MP reduces fees of 50% seats of private medical colleges at par with government institutes

Madhya Pradesh government has come up with some good news for those students who will participate in MP State Combined Counselling 2022 for NEET PG. The Medical Education Department of Madhya Pradesh announces that 50 per cent of the seats in private medical colleges in the state will have fees equal to that of government medical colleges.
In February, PM Modi announced that 50 per cent of the seats in private medical institutes would be at par with government institutes. Finally, the MP government has implemented the decision, and the Medical Education Department released a notification regarding this on Tuesday.

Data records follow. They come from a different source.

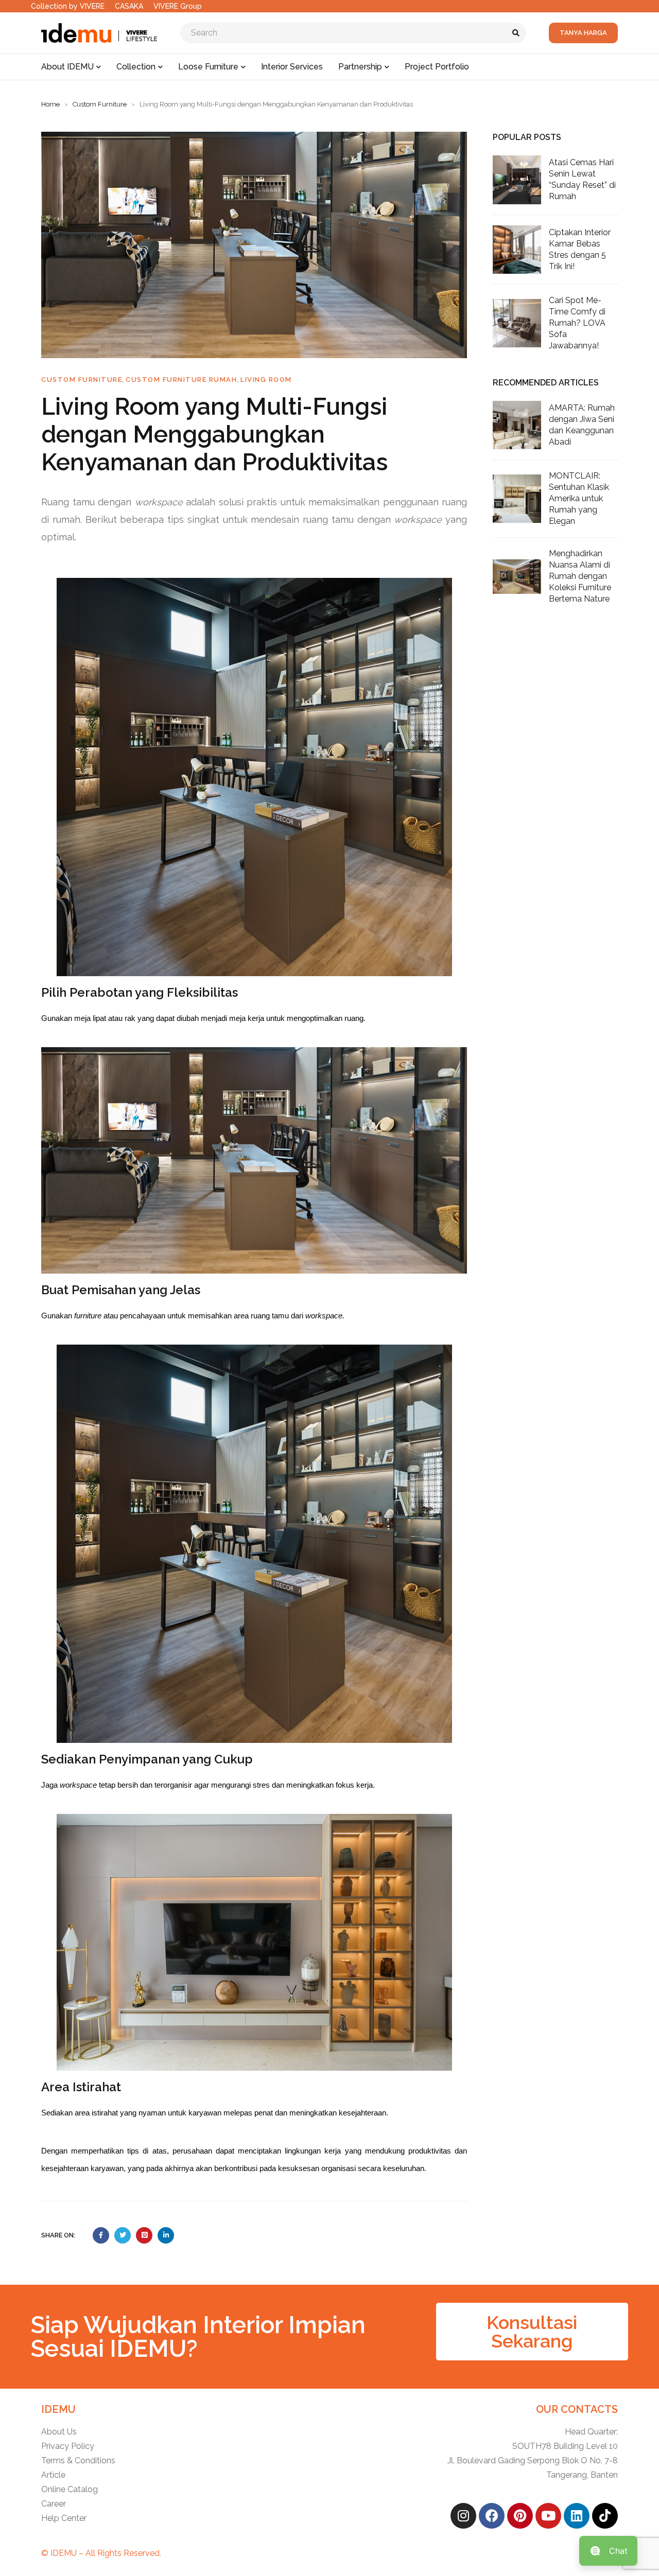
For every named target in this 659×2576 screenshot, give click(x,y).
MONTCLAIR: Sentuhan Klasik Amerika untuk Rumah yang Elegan (579, 498)
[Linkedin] (576, 2516)
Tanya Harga (583, 33)
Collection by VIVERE (68, 6)
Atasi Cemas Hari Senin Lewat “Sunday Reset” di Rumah (582, 179)
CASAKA (129, 6)
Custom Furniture (100, 104)
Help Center (63, 2518)
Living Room (266, 379)
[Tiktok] (605, 2516)
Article (53, 2475)
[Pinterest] (520, 2516)
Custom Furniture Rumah (181, 379)
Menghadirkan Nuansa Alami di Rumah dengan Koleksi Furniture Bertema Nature (580, 576)
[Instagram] (463, 2516)
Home (50, 104)
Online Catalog (69, 2489)
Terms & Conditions (78, 2460)
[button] (532, 2331)
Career (53, 2504)
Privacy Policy (67, 2446)
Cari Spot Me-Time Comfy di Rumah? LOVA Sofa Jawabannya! (577, 322)
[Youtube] (548, 2516)
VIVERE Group (177, 6)
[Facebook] (492, 2516)
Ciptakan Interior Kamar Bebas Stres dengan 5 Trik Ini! (580, 249)
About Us (59, 2432)
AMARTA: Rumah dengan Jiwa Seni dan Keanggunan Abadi (582, 425)
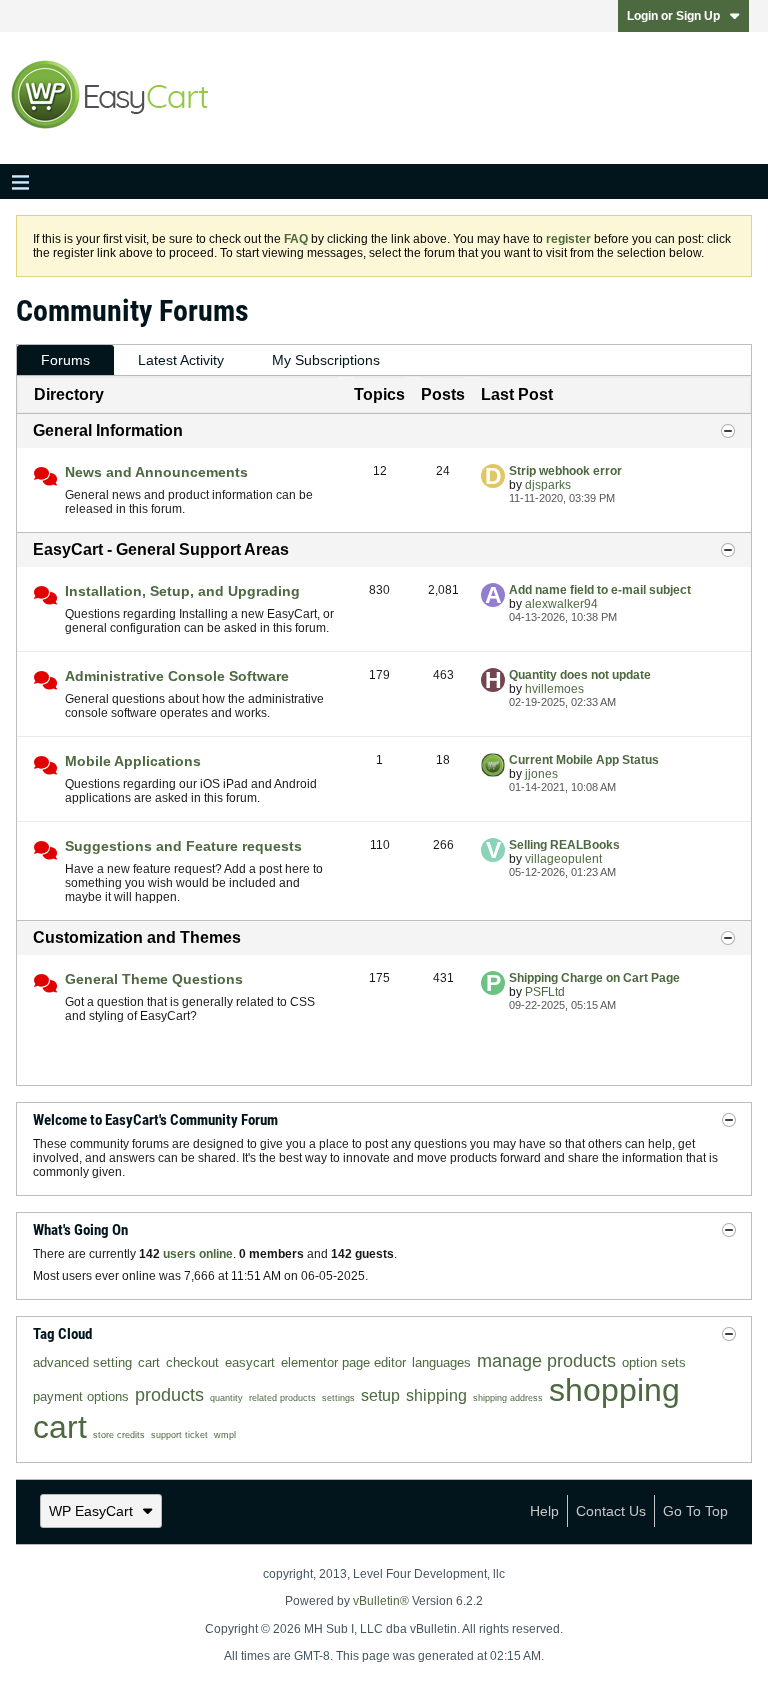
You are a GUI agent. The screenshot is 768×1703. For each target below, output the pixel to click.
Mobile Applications (133, 761)
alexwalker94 (561, 604)
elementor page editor (343, 1362)
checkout (192, 1362)
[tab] (65, 360)
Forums (65, 360)
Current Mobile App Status (584, 760)
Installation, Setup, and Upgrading (182, 591)
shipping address (508, 1398)
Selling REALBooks (564, 845)
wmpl (225, 1435)
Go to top (695, 1511)
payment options (81, 1396)
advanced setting (82, 1362)
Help (544, 1511)
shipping (436, 1395)
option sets (654, 1362)
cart (149, 1362)
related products (282, 1398)
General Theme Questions (154, 979)
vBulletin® (381, 1601)
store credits (119, 1435)
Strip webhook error (565, 471)
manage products (546, 1361)
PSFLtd (545, 992)
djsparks (548, 485)
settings (338, 1398)
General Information (108, 430)
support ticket (179, 1435)
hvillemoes (554, 689)
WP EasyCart (91, 1511)
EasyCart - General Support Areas (161, 549)
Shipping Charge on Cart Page (594, 978)
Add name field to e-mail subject (600, 590)
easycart (250, 1362)
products (169, 1395)
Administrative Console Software (177, 676)
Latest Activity (181, 360)
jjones (541, 774)
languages (441, 1362)
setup (380, 1395)
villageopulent (563, 859)
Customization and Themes (137, 937)
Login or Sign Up (673, 16)
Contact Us (611, 1511)
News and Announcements (156, 472)
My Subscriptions (326, 360)
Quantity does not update (580, 675)
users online (198, 1254)
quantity (226, 1398)
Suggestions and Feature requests (183, 846)
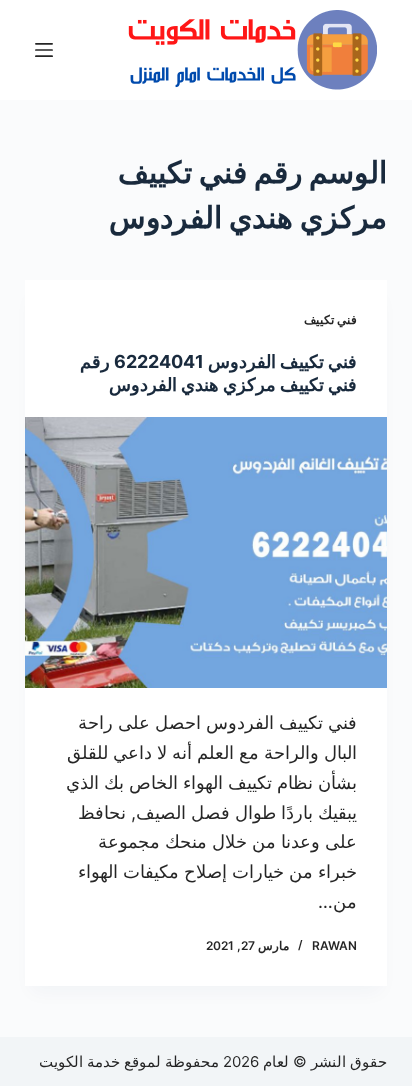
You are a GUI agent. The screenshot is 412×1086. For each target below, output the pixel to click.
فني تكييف (330, 319)
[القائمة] (44, 50)
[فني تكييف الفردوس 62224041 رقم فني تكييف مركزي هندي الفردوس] (206, 553)
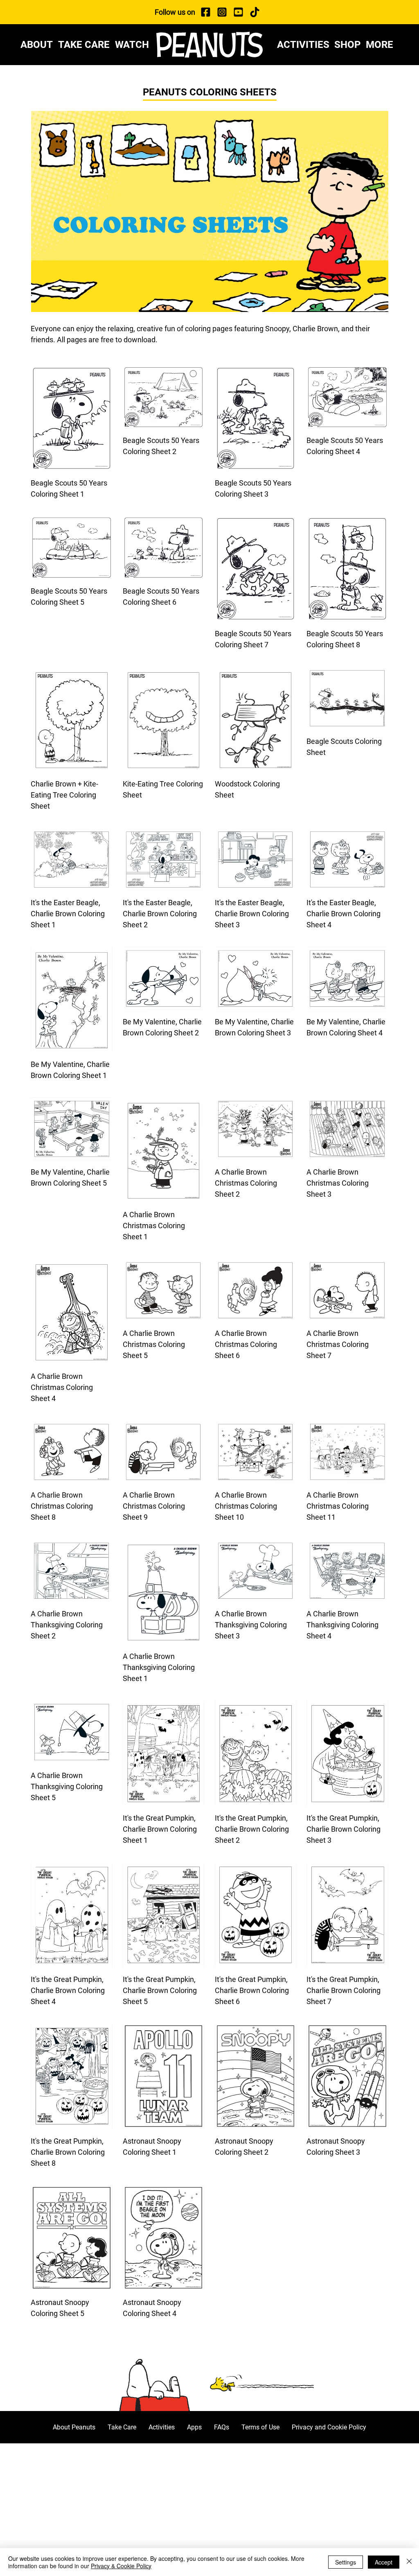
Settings (345, 2562)
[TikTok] (254, 12)
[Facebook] (205, 12)
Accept (383, 2562)
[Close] (409, 2562)
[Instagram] (222, 12)
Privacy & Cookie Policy (121, 2566)
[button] (382, 44)
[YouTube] (238, 12)
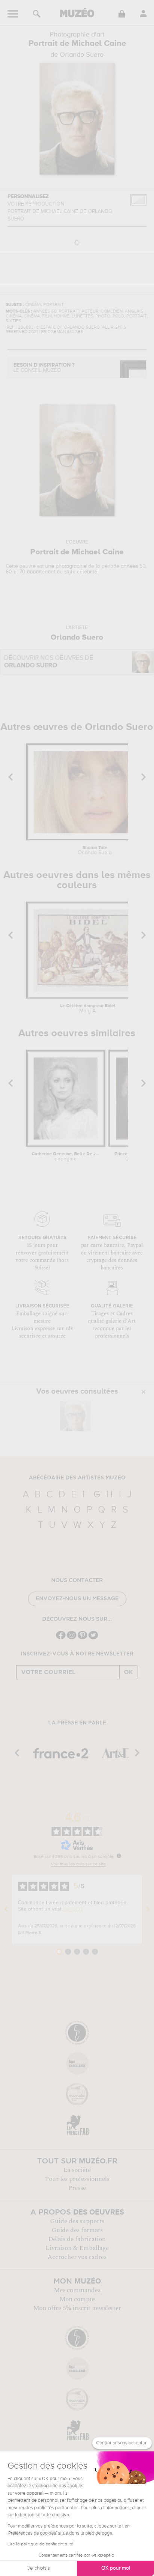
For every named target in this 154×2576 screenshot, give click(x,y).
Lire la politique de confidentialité (40, 2544)
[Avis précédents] (6, 1909)
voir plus (73, 1909)
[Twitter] (93, 1638)
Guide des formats (77, 2230)
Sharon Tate (95, 850)
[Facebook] (60, 1638)
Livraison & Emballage (77, 2248)
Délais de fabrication (77, 2239)
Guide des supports (77, 2221)
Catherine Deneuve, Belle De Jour (65, 1157)
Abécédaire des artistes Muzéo (77, 1478)
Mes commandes (77, 2290)
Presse (77, 2188)
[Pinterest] (82, 1638)
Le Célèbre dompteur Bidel (88, 1008)
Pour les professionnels (77, 2179)
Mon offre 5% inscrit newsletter (77, 2308)
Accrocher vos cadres (77, 2257)
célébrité (87, 571)
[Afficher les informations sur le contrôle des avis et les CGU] (119, 1856)
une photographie (66, 566)
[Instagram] (71, 1638)
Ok (128, 1672)
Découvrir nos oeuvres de (48, 662)
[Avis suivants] (148, 1909)
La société (77, 2170)
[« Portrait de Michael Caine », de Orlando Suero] (75, 1416)
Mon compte (77, 2299)
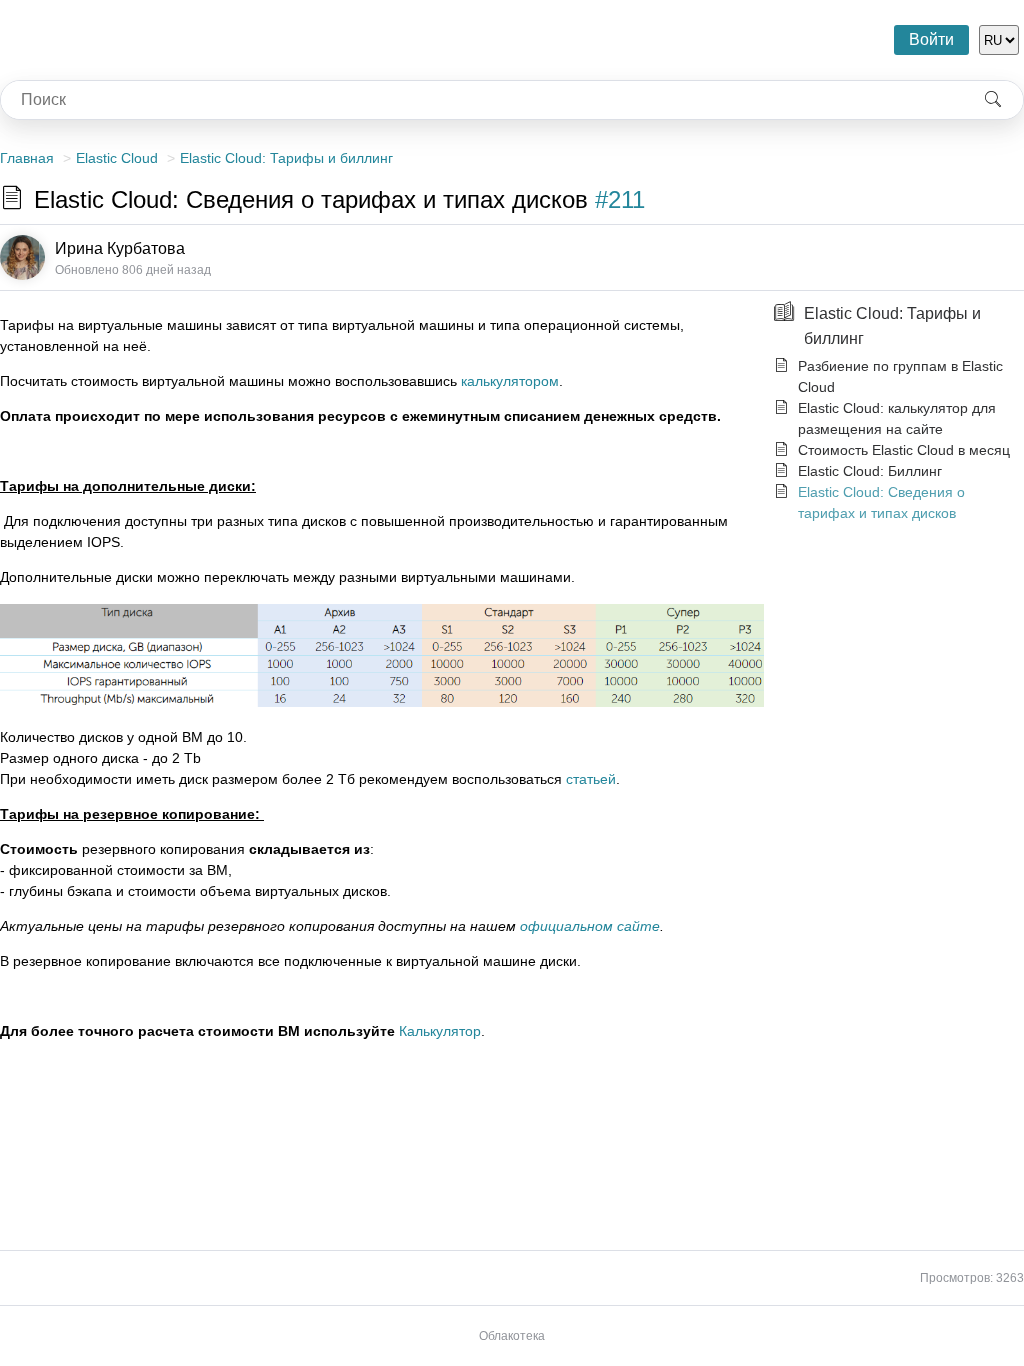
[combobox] (482, 100)
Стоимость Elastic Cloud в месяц (904, 450)
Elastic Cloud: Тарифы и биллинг (286, 158)
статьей (591, 779)
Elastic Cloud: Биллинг (870, 471)
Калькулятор (440, 1031)
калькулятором (510, 381)
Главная (27, 158)
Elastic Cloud (117, 158)
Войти (931, 39)
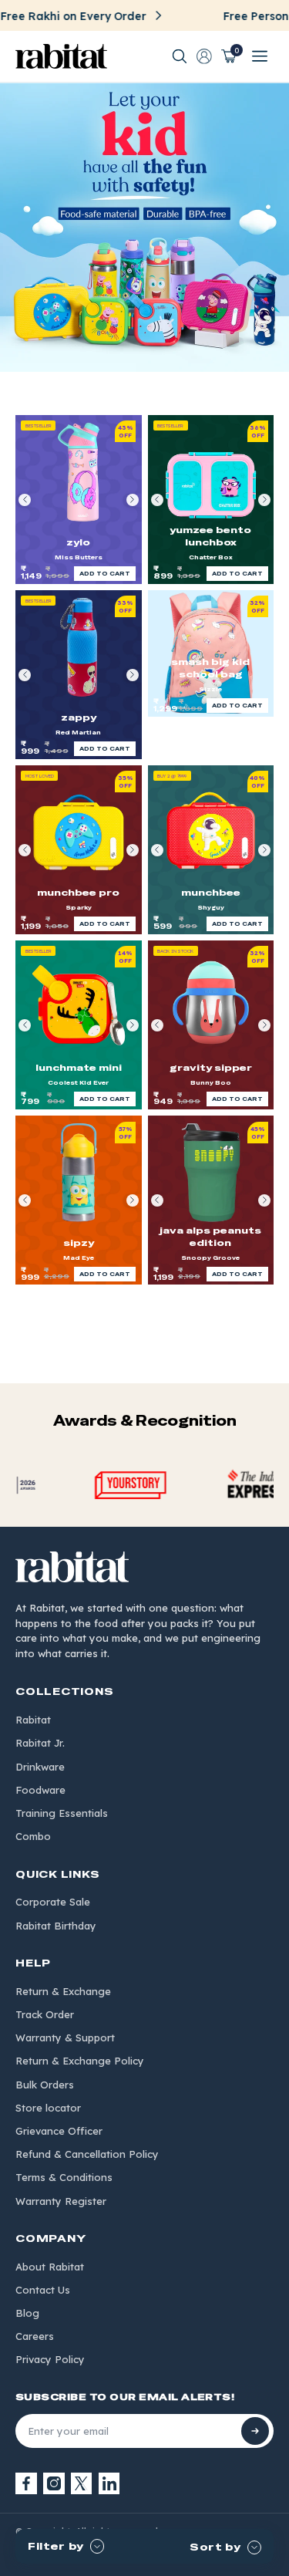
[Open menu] (260, 56)
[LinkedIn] (109, 2483)
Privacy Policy (50, 2359)
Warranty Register (60, 2201)
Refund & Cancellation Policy (87, 2154)
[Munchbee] (211, 849)
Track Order (44, 2014)
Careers (34, 2336)
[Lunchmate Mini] (78, 1024)
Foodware (40, 1790)
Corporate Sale (52, 1902)
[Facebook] (26, 2483)
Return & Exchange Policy (79, 2060)
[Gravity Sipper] (211, 1024)
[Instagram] (54, 2483)
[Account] (204, 56)
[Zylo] (78, 499)
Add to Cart (104, 573)
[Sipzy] (78, 1200)
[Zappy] (78, 674)
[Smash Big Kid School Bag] (211, 653)
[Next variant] (132, 500)
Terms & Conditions (64, 2177)
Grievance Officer (58, 2131)
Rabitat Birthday (55, 1925)
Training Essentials (61, 1813)
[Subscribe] (255, 2431)
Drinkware (40, 1767)
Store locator (48, 2108)
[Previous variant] (24, 500)
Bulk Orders (44, 2084)
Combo (33, 1836)
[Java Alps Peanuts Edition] (211, 1200)
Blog (27, 2313)
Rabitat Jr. (40, 1743)
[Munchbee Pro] (78, 849)
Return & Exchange (63, 1991)
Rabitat (33, 1719)
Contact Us (42, 2290)
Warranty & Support (65, 2037)
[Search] (179, 56)
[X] (81, 2483)
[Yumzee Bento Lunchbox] (211, 499)
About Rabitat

In an official notification, Medical Education Department mentioned, ”This is for information to all the NEET PG 2022 qualified and eligible candidates who intend to participate in MP State Combined NEET PG Counselling 2022, that after removing 15% NRI quota seats from the total intake capacity seats of the private medical college, admissions on 42.5% of the remaining 85% general pool seats shall be at par with the prevailing annual fee of a government college.”
Admission to the remaining 42.5% seats shall be as per the annual fee fixed by AFRC (Admission and Fee Regulatory Committee) or MPPURC (Madhya Pradesh Private University Regulatory Commission), the official circular stated.
According to data tabled by Health Minister Dr Mansukh Mandaviya in Lok Sabha, in a written response to a question raised by Dr Heena Gavit (BJP) and Dr Shrikant Eknath Shinde (Shiv Sena), there are 612 medical colleges in the country, 322 government and 290 private.
There are almost 92,000 MBBS seats for the 2022-23 session, of which 48,000 seats are in government colleges and nearly 44,000 seats in private colleges.
Admission to medical colleges will be made through merit. The seats at government medical colleges will be on priority for students, followed by seats in private medical colleges (at government-determined fees) and then the remaining seats in private colleges.